> [Data supplied]:
-=-=-=-=-
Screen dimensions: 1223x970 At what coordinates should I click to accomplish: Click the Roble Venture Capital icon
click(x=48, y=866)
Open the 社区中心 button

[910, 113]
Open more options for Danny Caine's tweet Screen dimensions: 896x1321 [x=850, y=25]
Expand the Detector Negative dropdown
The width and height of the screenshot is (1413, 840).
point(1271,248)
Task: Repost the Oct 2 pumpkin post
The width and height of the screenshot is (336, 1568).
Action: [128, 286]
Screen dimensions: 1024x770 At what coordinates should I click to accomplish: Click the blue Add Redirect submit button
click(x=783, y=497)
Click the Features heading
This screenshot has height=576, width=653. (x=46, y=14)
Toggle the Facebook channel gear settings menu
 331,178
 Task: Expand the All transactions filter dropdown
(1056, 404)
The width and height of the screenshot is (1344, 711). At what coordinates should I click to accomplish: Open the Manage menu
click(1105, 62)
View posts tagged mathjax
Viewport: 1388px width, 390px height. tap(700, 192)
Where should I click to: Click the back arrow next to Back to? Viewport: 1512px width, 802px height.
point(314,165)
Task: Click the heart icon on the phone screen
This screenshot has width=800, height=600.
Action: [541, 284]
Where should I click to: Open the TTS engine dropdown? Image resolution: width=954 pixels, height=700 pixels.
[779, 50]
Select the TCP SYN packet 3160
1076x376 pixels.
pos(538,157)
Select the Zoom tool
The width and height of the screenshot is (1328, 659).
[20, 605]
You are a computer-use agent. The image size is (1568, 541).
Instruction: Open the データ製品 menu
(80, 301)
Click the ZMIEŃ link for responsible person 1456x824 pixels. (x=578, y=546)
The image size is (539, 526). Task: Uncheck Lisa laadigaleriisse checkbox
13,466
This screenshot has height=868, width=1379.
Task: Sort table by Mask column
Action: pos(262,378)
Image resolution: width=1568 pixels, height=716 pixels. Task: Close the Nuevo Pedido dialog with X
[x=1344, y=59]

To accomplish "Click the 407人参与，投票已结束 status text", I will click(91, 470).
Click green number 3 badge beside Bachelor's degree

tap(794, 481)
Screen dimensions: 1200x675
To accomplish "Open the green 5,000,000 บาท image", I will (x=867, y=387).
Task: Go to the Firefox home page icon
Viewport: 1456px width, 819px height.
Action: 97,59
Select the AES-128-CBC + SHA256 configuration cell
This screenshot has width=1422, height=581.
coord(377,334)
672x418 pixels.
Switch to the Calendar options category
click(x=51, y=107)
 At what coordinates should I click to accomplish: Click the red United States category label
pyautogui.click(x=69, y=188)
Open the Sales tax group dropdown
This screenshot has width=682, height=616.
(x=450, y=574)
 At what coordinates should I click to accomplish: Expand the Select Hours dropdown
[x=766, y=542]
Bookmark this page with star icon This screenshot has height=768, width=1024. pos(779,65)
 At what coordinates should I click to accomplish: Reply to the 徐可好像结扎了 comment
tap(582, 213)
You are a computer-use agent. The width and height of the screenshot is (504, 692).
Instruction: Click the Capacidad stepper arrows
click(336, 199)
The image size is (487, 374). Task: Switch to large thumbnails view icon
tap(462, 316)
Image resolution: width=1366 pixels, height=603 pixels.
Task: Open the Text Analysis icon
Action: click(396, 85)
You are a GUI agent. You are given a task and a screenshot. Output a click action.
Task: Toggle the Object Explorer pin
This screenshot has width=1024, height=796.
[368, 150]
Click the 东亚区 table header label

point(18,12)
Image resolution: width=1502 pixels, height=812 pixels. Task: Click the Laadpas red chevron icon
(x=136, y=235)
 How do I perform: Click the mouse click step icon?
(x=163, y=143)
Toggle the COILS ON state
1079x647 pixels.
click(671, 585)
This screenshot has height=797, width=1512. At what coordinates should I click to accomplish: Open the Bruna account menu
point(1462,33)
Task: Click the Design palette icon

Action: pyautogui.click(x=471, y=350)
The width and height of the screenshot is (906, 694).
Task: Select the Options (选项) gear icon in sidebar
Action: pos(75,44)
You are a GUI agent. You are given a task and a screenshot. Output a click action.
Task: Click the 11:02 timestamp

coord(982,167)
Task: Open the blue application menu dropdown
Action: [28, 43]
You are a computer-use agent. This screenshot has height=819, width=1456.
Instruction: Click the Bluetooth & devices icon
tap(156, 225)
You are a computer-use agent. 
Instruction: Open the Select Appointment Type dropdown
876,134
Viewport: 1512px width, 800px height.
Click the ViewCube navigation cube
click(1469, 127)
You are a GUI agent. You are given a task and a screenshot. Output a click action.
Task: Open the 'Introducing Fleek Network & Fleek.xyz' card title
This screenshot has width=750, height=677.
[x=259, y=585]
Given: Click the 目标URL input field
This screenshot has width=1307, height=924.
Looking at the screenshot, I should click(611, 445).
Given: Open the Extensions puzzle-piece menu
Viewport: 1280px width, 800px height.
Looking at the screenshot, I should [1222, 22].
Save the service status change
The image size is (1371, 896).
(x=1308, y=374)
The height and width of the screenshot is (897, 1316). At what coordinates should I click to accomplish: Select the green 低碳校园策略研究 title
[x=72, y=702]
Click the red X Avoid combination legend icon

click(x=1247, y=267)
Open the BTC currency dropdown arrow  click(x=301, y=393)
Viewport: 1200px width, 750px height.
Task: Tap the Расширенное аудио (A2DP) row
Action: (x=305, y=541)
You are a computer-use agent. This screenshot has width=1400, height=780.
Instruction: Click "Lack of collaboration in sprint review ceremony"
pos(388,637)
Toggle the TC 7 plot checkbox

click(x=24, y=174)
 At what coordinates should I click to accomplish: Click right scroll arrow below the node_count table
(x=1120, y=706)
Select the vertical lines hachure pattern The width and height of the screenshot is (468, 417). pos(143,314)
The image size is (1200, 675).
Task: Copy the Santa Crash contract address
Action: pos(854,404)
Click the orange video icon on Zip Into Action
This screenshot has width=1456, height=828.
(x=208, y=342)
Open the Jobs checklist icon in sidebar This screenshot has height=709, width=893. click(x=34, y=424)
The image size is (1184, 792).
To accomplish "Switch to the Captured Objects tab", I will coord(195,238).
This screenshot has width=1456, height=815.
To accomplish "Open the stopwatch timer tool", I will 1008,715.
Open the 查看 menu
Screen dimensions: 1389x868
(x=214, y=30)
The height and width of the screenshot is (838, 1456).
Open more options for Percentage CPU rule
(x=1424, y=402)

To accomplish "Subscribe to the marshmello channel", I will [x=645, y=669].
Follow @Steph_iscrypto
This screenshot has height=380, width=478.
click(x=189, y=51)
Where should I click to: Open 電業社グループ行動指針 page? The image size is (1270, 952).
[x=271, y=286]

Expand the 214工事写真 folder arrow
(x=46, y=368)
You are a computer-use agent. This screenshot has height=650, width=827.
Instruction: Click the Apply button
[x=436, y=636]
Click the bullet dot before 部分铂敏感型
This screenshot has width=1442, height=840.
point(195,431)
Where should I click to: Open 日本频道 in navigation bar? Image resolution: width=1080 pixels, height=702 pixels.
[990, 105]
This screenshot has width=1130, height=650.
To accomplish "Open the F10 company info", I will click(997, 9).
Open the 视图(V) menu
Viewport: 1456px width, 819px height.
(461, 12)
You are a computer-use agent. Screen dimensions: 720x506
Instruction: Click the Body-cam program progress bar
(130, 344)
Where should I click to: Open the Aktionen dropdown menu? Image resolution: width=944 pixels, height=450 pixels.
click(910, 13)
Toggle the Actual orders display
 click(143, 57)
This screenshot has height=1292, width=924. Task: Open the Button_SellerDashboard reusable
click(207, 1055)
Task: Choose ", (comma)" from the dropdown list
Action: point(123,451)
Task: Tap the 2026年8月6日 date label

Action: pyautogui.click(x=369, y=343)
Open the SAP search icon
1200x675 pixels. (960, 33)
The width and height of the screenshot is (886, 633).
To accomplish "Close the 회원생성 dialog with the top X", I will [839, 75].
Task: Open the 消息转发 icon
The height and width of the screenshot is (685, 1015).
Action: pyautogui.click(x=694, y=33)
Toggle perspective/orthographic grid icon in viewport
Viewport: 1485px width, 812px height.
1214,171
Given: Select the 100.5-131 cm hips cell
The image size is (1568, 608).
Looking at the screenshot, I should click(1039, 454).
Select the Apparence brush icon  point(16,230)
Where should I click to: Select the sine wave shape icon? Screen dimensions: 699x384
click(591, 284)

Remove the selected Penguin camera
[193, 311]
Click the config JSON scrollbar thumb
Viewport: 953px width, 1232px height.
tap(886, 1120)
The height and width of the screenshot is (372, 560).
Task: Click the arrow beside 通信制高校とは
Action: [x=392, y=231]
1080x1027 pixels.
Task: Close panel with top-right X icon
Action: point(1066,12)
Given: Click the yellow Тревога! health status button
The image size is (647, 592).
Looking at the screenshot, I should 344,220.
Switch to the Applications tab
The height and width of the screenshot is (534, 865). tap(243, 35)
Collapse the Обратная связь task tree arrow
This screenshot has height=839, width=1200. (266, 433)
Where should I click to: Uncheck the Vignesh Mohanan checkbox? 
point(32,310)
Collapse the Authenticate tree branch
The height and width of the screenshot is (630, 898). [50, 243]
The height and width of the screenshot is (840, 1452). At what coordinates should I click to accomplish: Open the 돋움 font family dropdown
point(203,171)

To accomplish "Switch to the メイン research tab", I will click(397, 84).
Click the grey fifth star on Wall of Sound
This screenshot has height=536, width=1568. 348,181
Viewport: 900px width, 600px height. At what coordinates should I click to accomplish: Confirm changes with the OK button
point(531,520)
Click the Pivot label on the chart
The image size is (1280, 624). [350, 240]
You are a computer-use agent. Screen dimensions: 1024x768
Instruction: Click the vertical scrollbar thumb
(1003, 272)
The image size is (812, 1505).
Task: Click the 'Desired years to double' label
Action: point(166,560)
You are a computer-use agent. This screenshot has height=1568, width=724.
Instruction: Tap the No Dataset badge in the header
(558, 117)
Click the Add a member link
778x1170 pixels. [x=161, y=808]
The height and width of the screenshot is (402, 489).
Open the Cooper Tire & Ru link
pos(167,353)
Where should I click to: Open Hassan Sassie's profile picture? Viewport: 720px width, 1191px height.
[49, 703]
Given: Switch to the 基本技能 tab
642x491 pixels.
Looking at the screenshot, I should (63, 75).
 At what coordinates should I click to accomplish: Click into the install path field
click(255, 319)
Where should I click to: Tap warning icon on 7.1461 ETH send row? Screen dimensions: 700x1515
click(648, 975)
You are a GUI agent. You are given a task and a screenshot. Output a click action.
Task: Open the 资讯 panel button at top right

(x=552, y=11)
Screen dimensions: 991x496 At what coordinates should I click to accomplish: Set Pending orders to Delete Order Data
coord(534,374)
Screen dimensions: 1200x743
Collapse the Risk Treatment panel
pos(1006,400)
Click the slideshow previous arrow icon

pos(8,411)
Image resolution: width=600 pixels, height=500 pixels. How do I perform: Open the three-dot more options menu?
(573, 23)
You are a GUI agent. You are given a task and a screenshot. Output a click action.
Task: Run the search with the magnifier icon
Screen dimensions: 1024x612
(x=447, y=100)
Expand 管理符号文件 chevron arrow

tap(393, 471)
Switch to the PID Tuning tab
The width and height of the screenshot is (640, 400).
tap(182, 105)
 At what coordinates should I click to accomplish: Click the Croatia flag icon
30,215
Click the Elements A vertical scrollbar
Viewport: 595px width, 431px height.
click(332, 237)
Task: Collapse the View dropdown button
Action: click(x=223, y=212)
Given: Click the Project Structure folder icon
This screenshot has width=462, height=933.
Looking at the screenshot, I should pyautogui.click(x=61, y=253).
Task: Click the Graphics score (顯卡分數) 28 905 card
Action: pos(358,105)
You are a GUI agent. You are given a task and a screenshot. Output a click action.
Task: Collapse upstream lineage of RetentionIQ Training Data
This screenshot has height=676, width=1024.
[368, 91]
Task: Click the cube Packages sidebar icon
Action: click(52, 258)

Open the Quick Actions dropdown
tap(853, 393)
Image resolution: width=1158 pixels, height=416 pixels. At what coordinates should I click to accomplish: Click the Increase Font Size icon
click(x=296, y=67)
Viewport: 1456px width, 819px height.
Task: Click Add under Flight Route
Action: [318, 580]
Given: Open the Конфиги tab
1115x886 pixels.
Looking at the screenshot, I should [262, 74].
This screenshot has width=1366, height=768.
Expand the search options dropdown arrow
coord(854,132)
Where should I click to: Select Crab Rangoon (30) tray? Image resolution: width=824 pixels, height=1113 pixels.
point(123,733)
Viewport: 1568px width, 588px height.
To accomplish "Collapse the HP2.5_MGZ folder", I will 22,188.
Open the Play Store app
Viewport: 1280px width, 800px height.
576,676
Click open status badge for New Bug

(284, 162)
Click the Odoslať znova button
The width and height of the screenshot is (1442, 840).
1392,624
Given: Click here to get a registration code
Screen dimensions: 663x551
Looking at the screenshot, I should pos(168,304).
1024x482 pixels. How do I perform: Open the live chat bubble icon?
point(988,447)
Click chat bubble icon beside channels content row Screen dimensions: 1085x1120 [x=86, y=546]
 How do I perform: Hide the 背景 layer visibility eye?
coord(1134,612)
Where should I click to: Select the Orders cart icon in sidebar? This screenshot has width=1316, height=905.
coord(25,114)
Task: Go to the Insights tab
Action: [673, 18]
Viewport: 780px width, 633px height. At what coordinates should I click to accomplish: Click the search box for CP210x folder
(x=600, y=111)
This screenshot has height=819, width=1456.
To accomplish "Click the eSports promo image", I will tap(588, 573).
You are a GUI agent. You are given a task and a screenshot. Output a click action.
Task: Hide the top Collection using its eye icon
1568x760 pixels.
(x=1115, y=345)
-=-=-=-=-
Replace "responsible person" with "contact person" in the records. Begin at the line that has "Click the ZMIEŃ", stop after the line that has "Action: pos(262,378)", and give only those lines with all else unchanged.

> [Solution for this problem]:
Click the ZMIEŃ link for contact person 1456x824 pixels. (x=578, y=546)
The image size is (539, 526). Task: Uncheck Lisa laadigaleriisse checkbox
13,466
This screenshot has height=868, width=1379.
Task: Sort table by Mask column
Action: pos(262,378)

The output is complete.